Kamerunlu bir sığınmacı, Yunan kıyı güvenliğini, kendini ve bir arada seyahat yaptığı öteki iki sığınmacıyı Türkiye kıyılarına yakın Yunanistan’ın Samos Adası açıklarında denize atmakla suçladı. Geçen yıl Eylül ayında Kamerun ve Fildişi Kıyısı’ndan iki şahısla birlikte Yunanistan’a geçmeye çalıştığını kaydeden şahıs, Yunan hudut muhafızları tarafından Samos Adası’ndan alınıp denize atıldıklarını sav etti.
Alman Der Spiegel, İngiliz The Guardian, Fransız haber portalı Mediapart ve Hollanda araştırma ağı Lighthouse Reports’un haberlerine nazaran, denize atıldığı argüman edilen öteki iki kişi boğularak hayatını kaybetti. Bu iki bireye ilişkin cesetlerin daha sonra Türk yetkililer tarafından bulunduğu kaydediliyor. Yunan hükümeti ise kelam konusu savları reddediyor.
Gazetecilerin delilleri neler?
“Der Spiegel” ve partner medya kuruluşları, hadise hakkında bir düzineden fazla görgü tanığıyla görüştüklerini ve tıbbi raporların, fotoğrafların ve görüntülerin yanı sıra uydu manzaralarını de değerlendirdiklerini bildirdi. Gazeteciler ayrıyeten Yunan güvenlik makamlarındaki muhbirlere tarafından da haberin doğrulandığını söz ediyor.
Gazetecilerin açıklamasında, araştırmanın bu nedenle Kamerunlu sığınmacının argümanlarını destekleklediği belirtiliyor.

Yunanistan’ın Samos Adası’ndaki sığınmacı kampı
Şahsın Türkiye’nin kıyı bölgesini tanımlaması uydu fotoğraflarıyla, dalgalarla ilgili açıklamaları da hava durumu raporuyla örtüşüyor. Ölen iki kişinin daha evvel Samos’ta olduğunun da, görgü şahidi yedi sığınmacının tabirleri ile kanıtlandığı bildiriliyor.
Araştırmaya katılan gazeteciler, iki Yunan yetkilinin Yunan kıyı güvenlik vazifelilerinin aslında mültecileri, özel olarak da küçük kümeler halinde hareket edenleri tekraren denize attığına ait açıklamasına da atıfta bulunuyor. Haberlere nazaran, Türk kıyı güvenliği geçen yıl Mayıs ayından bu yana “mültecileri geri gönderme” olarak isimlendirilen insanların suya atıldığı söylenen 29 hadise kaydetti.
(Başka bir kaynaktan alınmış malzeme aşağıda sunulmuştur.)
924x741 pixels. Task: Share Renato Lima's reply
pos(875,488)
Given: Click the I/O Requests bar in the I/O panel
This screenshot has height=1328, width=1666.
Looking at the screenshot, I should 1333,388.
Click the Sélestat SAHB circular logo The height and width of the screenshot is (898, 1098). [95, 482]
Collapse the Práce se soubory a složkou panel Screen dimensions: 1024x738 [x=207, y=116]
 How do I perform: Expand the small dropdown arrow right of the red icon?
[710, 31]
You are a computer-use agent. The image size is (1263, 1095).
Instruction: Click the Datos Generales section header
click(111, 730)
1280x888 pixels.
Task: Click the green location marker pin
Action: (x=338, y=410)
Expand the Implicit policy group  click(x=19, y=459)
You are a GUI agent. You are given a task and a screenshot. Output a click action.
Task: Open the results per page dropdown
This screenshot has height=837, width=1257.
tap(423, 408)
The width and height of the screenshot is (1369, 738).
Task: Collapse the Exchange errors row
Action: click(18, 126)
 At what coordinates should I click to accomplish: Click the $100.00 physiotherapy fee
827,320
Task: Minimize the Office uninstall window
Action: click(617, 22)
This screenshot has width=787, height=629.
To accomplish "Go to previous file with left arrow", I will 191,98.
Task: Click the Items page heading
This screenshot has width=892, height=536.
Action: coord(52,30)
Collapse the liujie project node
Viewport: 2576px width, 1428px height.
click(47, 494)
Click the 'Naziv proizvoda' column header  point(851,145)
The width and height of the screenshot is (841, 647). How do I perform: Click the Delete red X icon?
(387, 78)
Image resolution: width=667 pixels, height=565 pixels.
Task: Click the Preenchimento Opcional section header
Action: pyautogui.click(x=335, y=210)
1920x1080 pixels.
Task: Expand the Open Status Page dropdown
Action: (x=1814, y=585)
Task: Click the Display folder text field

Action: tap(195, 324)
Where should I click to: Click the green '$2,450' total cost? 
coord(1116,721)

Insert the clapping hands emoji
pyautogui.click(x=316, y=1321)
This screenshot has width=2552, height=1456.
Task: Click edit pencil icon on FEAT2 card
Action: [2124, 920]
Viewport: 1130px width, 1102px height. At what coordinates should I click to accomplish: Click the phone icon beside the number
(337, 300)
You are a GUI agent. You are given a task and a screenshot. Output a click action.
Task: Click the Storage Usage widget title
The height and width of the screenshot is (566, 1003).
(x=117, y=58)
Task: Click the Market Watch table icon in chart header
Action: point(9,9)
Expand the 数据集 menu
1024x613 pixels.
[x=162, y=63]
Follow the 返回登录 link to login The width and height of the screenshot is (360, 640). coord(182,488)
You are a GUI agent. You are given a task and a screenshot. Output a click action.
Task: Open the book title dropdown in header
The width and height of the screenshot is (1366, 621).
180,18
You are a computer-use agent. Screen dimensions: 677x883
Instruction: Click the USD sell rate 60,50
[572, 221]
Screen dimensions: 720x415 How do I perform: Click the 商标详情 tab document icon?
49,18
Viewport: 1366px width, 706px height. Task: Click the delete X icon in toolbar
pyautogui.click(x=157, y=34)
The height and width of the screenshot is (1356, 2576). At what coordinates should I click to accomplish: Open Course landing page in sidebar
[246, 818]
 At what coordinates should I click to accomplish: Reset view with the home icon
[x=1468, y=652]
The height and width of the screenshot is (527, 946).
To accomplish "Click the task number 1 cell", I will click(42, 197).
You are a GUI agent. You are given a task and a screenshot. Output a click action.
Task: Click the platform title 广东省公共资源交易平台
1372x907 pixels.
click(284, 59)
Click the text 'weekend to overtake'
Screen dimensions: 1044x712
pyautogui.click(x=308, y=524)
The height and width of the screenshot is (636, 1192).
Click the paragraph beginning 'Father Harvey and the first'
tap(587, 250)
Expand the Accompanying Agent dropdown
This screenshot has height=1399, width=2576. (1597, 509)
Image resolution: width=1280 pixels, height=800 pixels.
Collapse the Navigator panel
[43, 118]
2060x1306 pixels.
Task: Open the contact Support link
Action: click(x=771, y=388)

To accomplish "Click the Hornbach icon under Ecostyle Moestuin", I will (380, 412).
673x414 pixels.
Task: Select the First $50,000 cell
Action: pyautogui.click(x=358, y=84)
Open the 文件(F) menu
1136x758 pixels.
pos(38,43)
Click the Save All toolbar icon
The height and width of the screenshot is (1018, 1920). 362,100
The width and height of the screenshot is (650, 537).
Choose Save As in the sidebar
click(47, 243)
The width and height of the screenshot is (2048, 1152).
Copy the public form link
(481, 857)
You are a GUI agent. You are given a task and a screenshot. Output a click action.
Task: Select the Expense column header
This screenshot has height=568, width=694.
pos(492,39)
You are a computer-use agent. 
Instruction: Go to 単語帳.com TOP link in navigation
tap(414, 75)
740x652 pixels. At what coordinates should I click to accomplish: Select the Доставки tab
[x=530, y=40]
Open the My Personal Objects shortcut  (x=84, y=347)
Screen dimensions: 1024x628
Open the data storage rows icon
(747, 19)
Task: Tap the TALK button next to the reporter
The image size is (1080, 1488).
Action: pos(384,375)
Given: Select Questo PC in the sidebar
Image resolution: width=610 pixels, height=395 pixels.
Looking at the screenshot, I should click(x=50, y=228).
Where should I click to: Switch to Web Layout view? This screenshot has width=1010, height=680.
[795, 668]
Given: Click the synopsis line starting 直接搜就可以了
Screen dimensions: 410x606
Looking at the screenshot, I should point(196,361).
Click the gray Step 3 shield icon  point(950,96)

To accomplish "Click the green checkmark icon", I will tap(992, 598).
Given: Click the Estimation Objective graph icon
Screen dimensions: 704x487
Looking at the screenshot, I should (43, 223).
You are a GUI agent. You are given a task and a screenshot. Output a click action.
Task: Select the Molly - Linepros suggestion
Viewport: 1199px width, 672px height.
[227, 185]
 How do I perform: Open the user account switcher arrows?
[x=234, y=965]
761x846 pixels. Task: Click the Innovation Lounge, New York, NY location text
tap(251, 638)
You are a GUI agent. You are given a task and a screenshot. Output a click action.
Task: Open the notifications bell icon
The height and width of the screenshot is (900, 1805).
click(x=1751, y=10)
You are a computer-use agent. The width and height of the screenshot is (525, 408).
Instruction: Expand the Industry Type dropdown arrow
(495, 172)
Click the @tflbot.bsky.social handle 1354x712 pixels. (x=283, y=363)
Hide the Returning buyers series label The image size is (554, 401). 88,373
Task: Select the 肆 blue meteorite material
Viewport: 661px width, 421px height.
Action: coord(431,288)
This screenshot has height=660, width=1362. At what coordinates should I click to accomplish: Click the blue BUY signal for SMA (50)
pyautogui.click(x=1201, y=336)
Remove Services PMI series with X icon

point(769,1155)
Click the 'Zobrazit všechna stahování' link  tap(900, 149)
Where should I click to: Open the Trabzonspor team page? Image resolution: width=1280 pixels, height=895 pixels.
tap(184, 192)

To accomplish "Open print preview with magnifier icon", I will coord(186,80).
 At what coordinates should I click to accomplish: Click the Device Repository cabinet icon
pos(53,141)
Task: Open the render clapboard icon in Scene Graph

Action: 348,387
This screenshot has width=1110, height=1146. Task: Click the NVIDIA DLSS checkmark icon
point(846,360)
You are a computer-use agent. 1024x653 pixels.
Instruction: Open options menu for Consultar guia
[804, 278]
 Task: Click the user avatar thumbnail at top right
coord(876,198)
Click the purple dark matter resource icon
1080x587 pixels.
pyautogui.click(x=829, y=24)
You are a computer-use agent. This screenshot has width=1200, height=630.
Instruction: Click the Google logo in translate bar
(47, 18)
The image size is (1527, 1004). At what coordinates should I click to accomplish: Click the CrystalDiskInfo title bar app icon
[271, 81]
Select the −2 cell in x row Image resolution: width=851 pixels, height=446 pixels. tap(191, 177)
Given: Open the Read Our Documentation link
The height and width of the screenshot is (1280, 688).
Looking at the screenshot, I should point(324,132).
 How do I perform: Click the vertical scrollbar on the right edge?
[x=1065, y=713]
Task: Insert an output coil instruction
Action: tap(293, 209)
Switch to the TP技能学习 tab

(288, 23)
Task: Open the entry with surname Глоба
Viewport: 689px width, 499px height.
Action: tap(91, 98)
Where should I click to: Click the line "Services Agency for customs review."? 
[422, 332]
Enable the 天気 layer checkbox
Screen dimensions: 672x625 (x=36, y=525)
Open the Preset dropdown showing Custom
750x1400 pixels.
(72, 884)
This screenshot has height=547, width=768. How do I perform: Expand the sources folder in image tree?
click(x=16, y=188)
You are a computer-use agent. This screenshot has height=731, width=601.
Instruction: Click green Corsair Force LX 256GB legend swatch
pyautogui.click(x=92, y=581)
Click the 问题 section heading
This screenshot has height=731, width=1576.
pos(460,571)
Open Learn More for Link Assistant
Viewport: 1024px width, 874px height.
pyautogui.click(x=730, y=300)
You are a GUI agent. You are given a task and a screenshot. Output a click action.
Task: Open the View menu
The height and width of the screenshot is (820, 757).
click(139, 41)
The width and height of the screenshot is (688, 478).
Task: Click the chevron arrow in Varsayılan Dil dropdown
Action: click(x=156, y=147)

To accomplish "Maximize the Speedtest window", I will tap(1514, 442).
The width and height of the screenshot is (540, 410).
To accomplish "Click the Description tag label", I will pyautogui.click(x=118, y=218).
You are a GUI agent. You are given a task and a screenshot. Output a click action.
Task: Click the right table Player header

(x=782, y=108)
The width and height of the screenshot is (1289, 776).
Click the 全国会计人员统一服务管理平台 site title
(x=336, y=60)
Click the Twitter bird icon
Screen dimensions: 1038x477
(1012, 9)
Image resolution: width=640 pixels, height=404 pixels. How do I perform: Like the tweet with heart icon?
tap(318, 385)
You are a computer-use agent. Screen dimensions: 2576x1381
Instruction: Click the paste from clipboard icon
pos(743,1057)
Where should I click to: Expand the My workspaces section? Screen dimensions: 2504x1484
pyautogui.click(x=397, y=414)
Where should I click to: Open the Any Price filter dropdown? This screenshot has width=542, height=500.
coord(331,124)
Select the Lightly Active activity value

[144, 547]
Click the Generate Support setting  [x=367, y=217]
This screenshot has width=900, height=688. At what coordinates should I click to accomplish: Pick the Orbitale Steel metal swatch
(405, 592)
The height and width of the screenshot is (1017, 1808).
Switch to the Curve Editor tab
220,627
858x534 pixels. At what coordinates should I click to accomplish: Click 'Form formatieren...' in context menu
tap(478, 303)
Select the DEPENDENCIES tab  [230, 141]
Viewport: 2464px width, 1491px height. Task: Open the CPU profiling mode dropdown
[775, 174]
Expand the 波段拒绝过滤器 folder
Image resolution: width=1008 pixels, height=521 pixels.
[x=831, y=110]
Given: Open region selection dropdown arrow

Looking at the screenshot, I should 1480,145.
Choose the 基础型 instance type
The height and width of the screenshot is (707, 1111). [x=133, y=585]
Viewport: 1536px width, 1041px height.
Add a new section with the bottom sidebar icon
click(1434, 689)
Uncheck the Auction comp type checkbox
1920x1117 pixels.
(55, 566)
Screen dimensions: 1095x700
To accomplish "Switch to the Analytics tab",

Göç Bakanı’ndan Türkiye suçlaması
Yunanistan Göç Bakanı Notis Mitarakis ise bu haberleri, ardında “Türk propagandası” olan “yanlış haberler” olarak nitelendirdi. Açıklamada, “Türk makamlarının rastgele bir müdahalesi olmadığı halde, Yunan kıyı güvenliği her yıl denizde binlerce erkek, bayan ve çocuğun hayatını kurtarmaya devam ediyor” dedi. Bakan, Yunan kıyı güvenliğinin 2015 ve 2021 yılları ortasında “üçüncü ülkelerden 230.000 kişiyi” denizdeki acil durumlardan kurtardığını savundu.
Mitarakis, Yunan tarafında bu çeşit savlarla ilgili bağımsız araştırmaların olduğunu, lakin bu çeşit haberleri yazan gazetecilerin kendilerinden talep edilen detayları ve ispatları sağlamadığı için bu durumun yetkililerin argümanları doğrulamasını zorlaştırdığını tabir etti.
“Der Spiegel”e nazaran Yunan avukatlar lokal bir mahkemede bahisle ilgili olarak dava açmaya hazırlanıyor. Türk avukatların da Avrupa İnsan Hakları Mahkemesi’ne şikayette bulunduğu kaydedildi.